WHAT THEY DON'T TELL YOU: The dollar's been around for quite a while. On the dollar-historical scale, the euro was invented last week. "All time" highs or lows aren't really very interesting under these circumstances. Similarly, "slowest pace in four (count them -- 4!) years isn't that interesting either (except as a scary headline).

WHAT THEY TELL YOU: The dollar also weakened against most other major currencies, with the Federal Reserve's Trade Weighted Major Currency Dollar index at its lowest level in its 36-year history. The U.S. currency pared its losses against the euro after touching the record low and triggering buy orders.

WHAT THEY DON'T TELL YOU: First, read this carefully. The dollar dipped below its historic low briefly, then came back up.

In my recent Tactical Update, I touched on this, but Antler puts it into a longer term perspective. I am not much worried about the dollar and frankly with everyone else worried about it, I probably don't need to. I am beginning to wonder if we aren't in for some kind of major counter trend rally in the dollar. With everyone else bearish, maybe it would pay to be a little bullish.

Antler also points out that this is nothing new with the dollar:

Oopsies! Bloomberg forgot to point out there was a much bigger runup of the dollar's value in the 1980's, and a much bigger dollar crash between 1985-1988!

STILL MORE THEY DON'T TELL YOU: The consequences of run ups in the dollar index have been deteriorating current account trade balances. The consequences of occasional dollar "crashes" have been improvements in the current account trade balance (a.k.a. more domestic jobs)....In short: we've been here before, only much worse, and actually everything came out okay.

Supreme Court Supports Innovation

WASHINGTON: The U.S. Supreme Court, in its most important patent ruling in years, has raised the bar for obtaining patents on new products that combine elements of pre-existing inventions.

If the combination results from nothing more than "ordinary innovation" and "does no more than yield predictable results," the court said Monday in a unanimous opinion, it is not entitled to the exclusive rights that patent protection conveys. "Were it otherwise," Justice Anthony Kennedy wrote in the opinion, "patents might stifle, rather than promote, the progress of useful arts."

This ruling by the Supreme Court should start to put an end to the patent trolls who stifle innovation by accumumlating dubious patents and then litigating, or threatening to litigate, against anyone who even comes close to violating their "patent". These trolls are typified by companies like NTP which sued Research in Motion (maker of the Blackberry) and forced a $600 million settlement. In most of these cases the patent trolls merely add obvious enhancements to existing products and claim a new patent. This stifles innovation and slows development of new products.

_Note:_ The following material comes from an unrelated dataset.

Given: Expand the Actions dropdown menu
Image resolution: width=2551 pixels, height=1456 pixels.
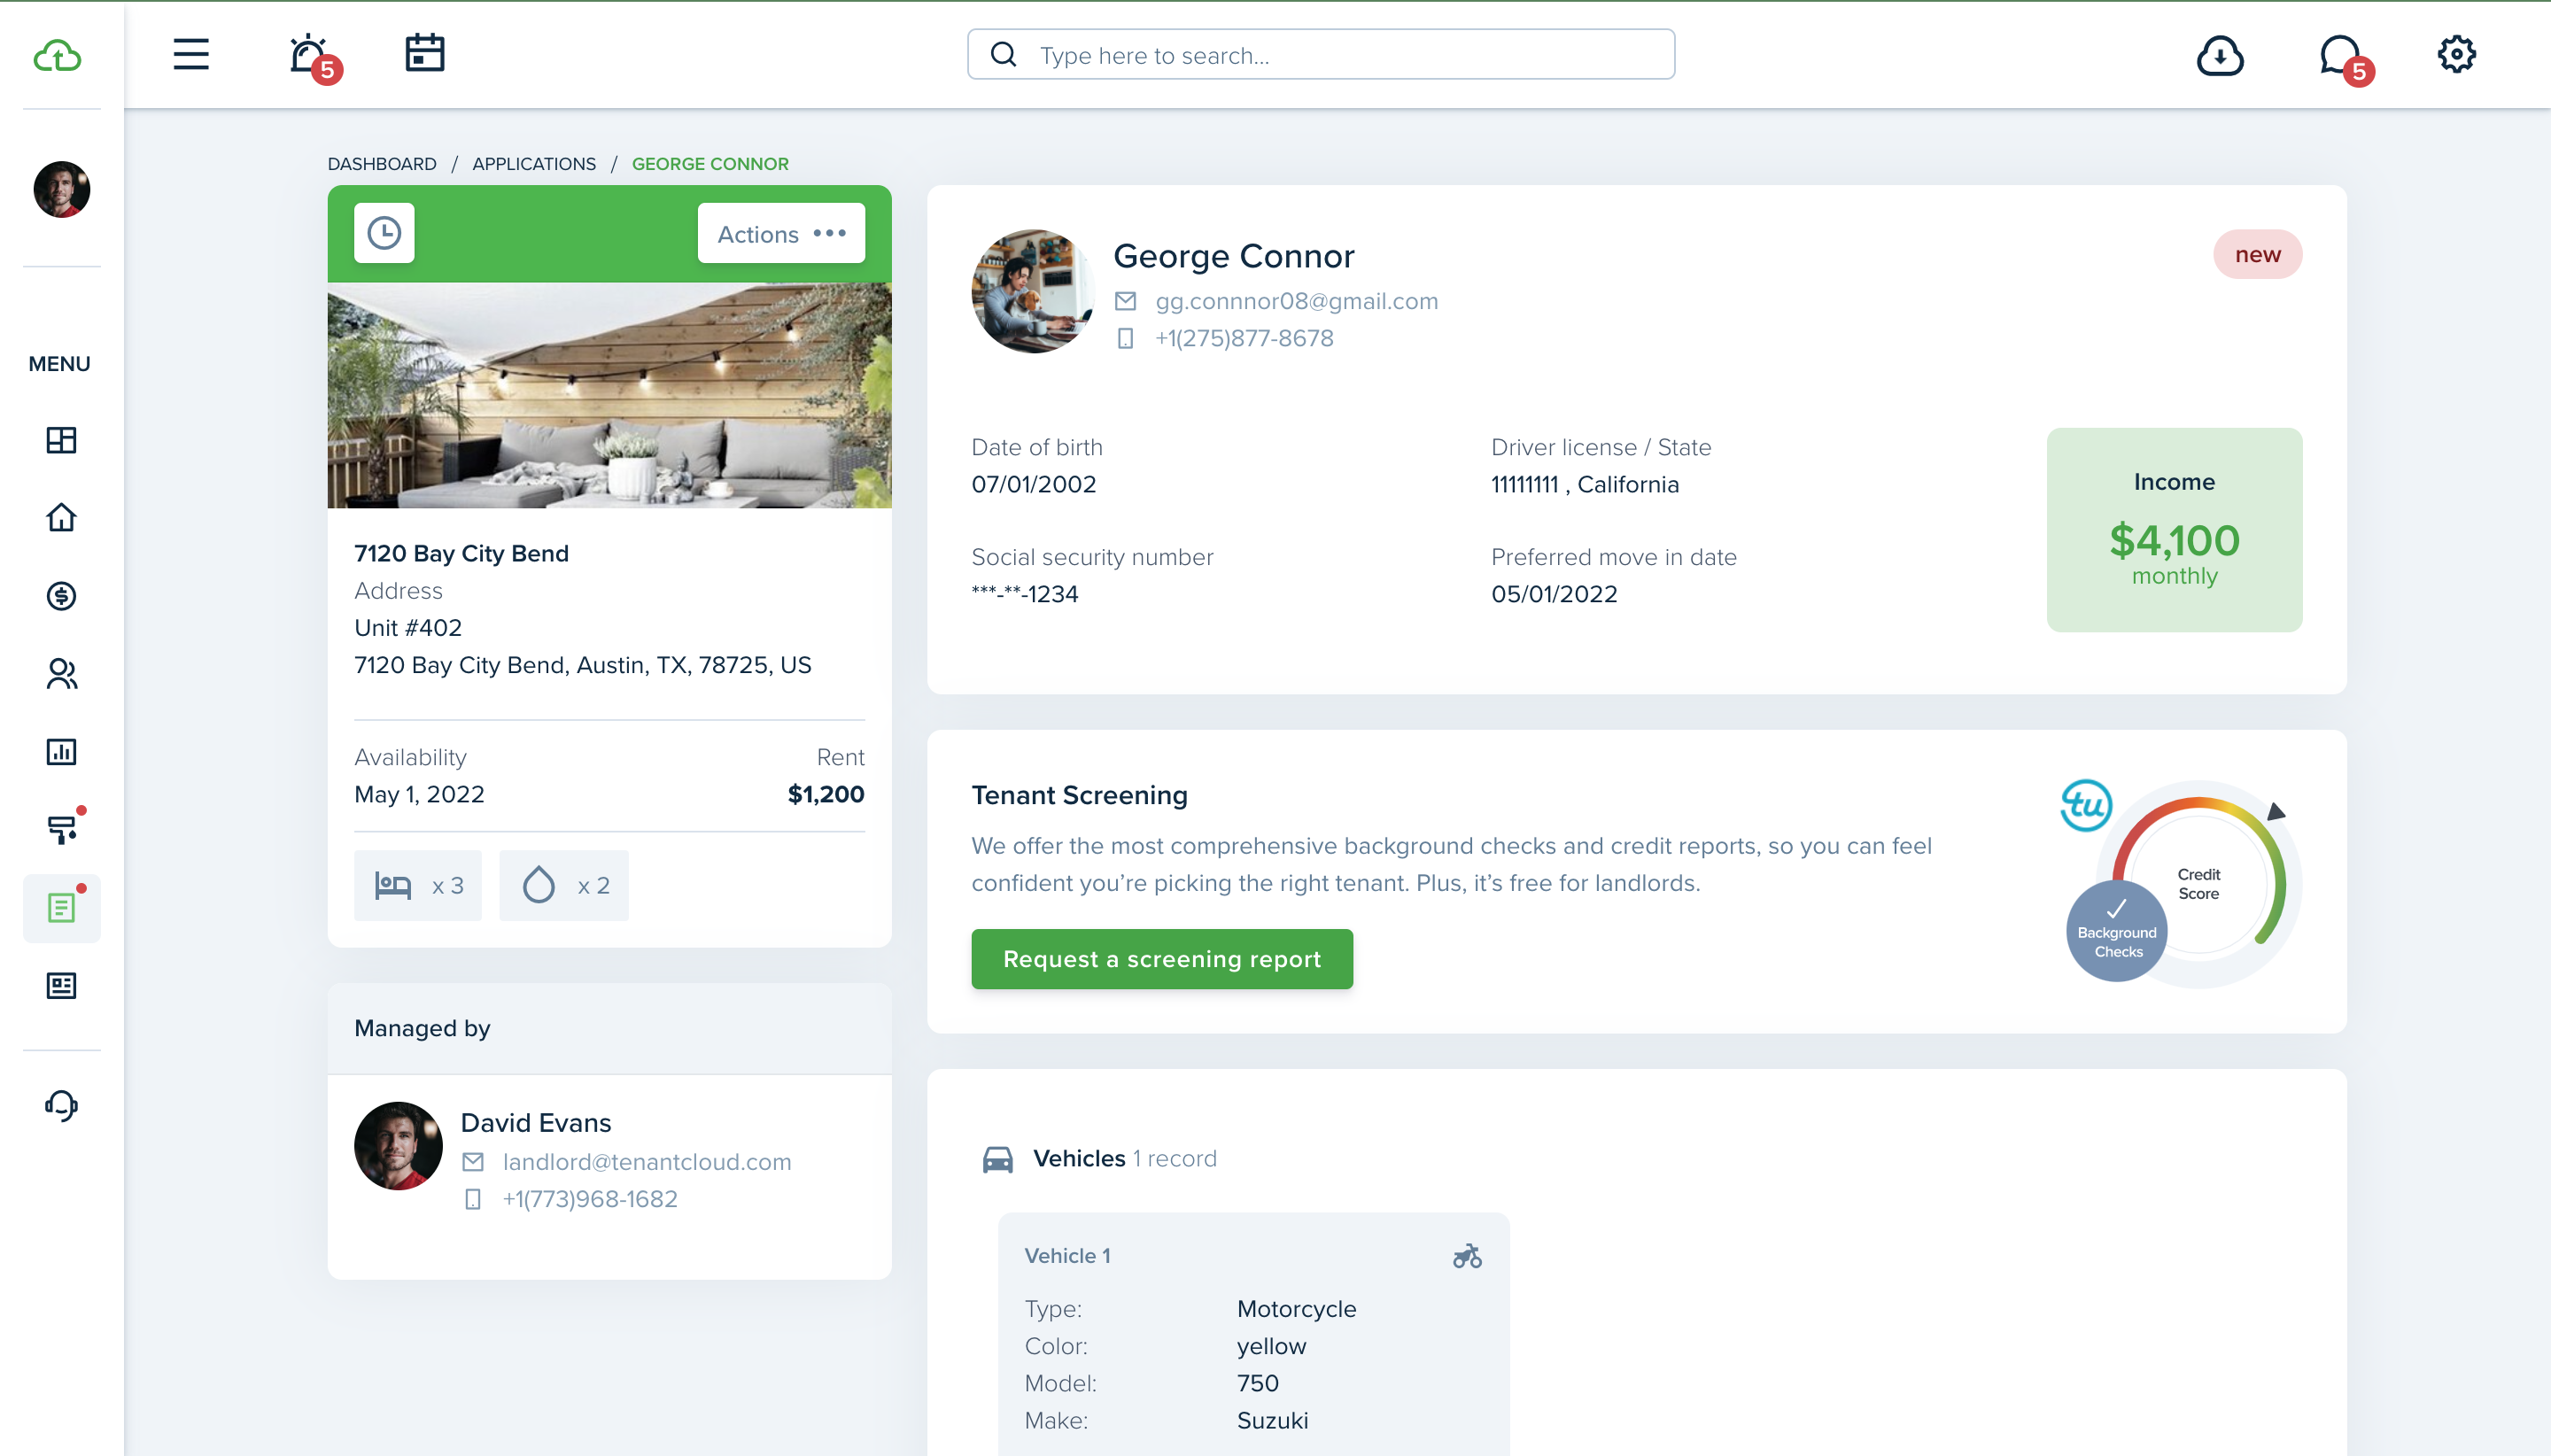Looking at the screenshot, I should coord(781,234).
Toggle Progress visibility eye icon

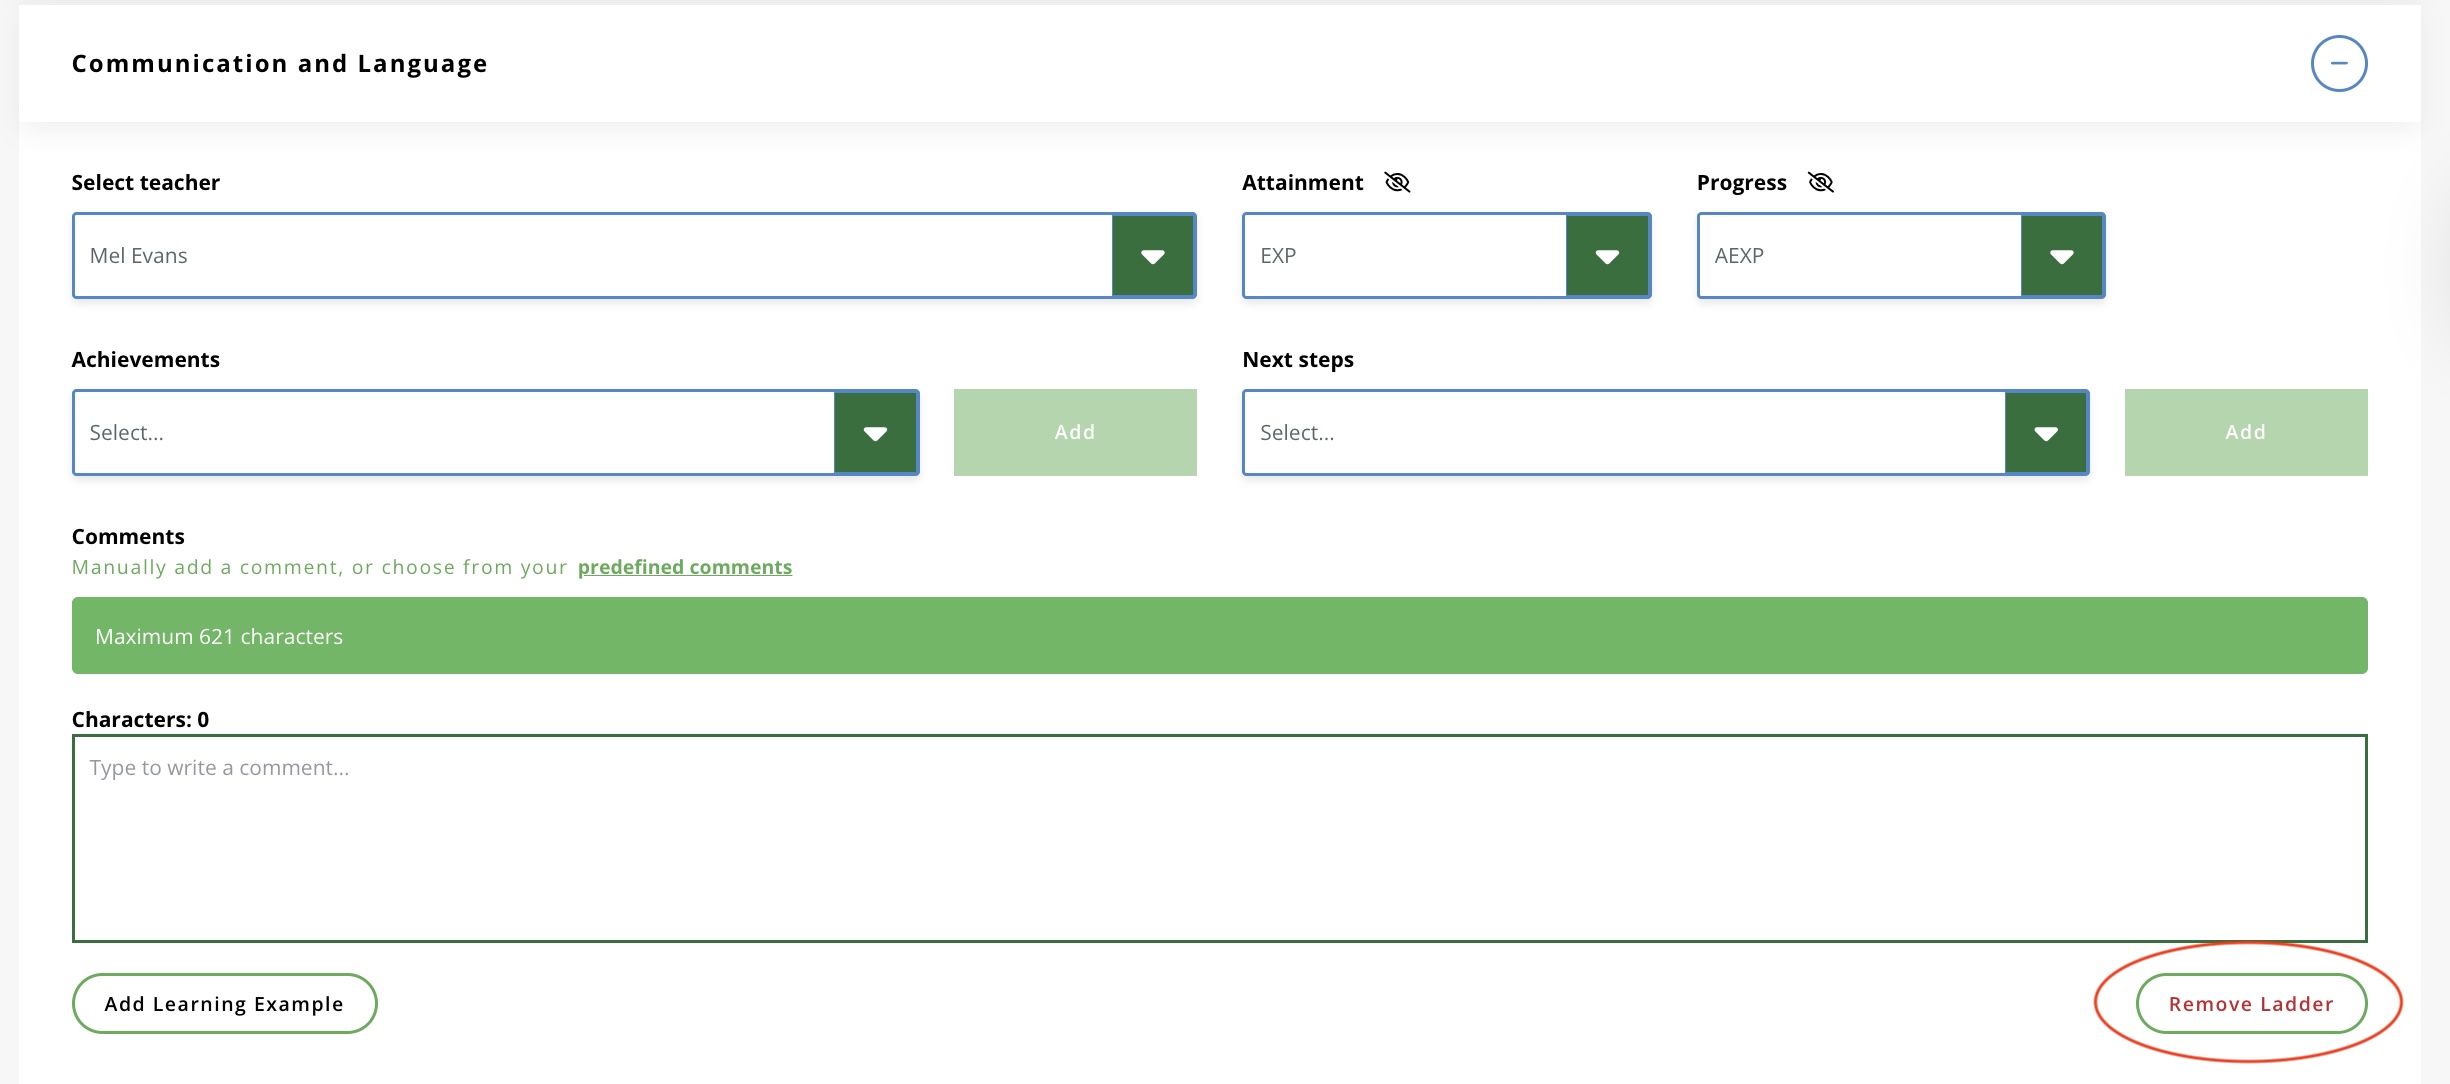pyautogui.click(x=1820, y=182)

Many libertarians are against patents in general, but I tend to think that granting patents in cases of truly novel inventions does stimulate the creative process. The patent period of 20 years may be too long, but there seems little doubt that the incentive of a monopoly for a granted patent has produced positive results. How many would take the risks of invention if as soon as it is produced, others could just replicate the product? Then all products become merely a matter of becoming the most efficient producer.